Cuando el Gobierno confiaba en enviarlo en enero, tenía esperanza de que la UE lo aprobara de forma casi inmediata y le concediera al país el anticipo del 13% de los fondos, lo que permitiría que las primeras ayudas llegaran a las empresas en torno a marzo.

Sin embargo, la demora en el envío del plan y de su aprobación pospondrá la salida de las primeras convocatorias.

No dará tiempo a ejecutar los 27.000 millones

Si el Ejecutivo se demora en el envío hasta la fecha límite, la recepción de su plan por parte de las instituciones europeas coincidirá con la del resto de países, lo que podría suponer un retraso también por parte de Bruselas en la aprobación del plan y en la concesión de la prefinanciación.

El Gobierno ha previsto en sus Presupuestos Generales del Estado (PGE) de 2021 ejecutar a lo largo de este ejercicio 27.436 millones de euros procedentes de los fondos, una cantidad muy elevada para el poco tiempo del que dispone.

Aunque se puede optar a esos fondos con proyectos aprobados de forma retroactiva desde febrero 2020, economistas y expertos consultados por Vozpópuli advierten de que será prácticamente imposible que se ejecute un 100% de lo presupuestado y ven más factible que llegue en torno a la mitad.

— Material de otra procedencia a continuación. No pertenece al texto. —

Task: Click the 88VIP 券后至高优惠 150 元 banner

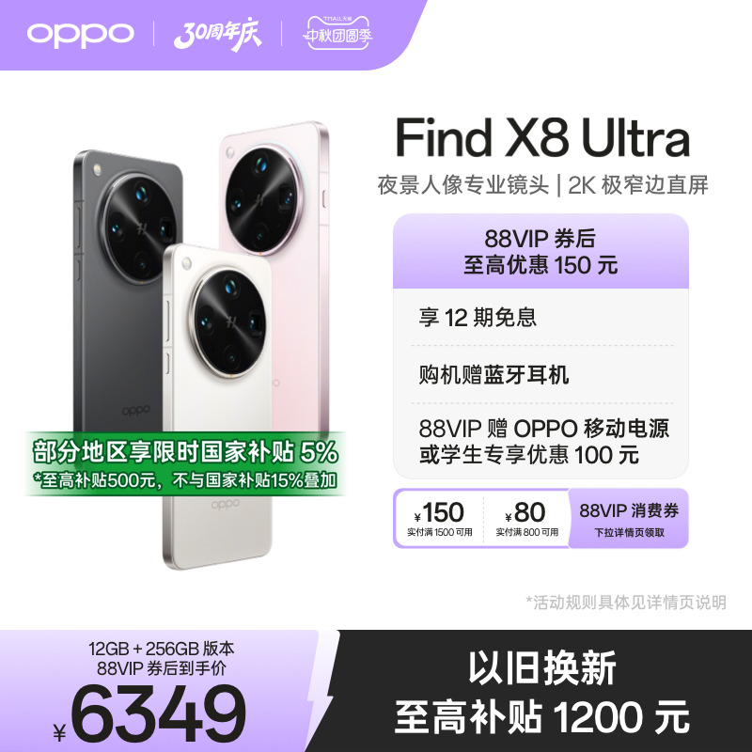Action: [541, 251]
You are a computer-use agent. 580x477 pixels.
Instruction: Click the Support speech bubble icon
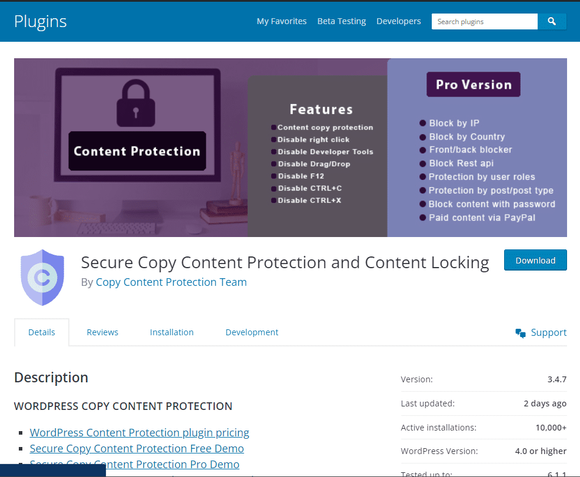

El Ejecutivo necesita que la Unión Europea apruebe su plan para recibir el anticipo y tener certeza de que las inversiones y proyectos que quiere poner en marcha cuentan con el visto bueno de Bruselas.

Tendrán que negociar apoyos en el Parlamento

En este plan figurarán las grandes líneas estratégicas a las que quieren destinar el dinero (sin especificar los proyectos concretos), y también las reformas estructurales que se comprometen a sacar adelante para transformar el país, entre las que destacan la laboral y la de pensiones.

Para asegurarse de que cuando envíen el plan definitivo no habrá sorpresas desagradables, el Gobierno mantiene una interlocución fluida con las instituciones europeas y está intercambiando ideas para asegurarse de que son bien recibidas.

El problema está en que, aunque el Ejecutivo se comprometa con Bruselas a sacar adelante estas reformas, luego tendrá que conseguir los apoyos suficientes en el Parlamento para sacarlas adelante, lo que supone un verdadero desafío dada la fragmentación parlamentaria y la polarización política del Congreso.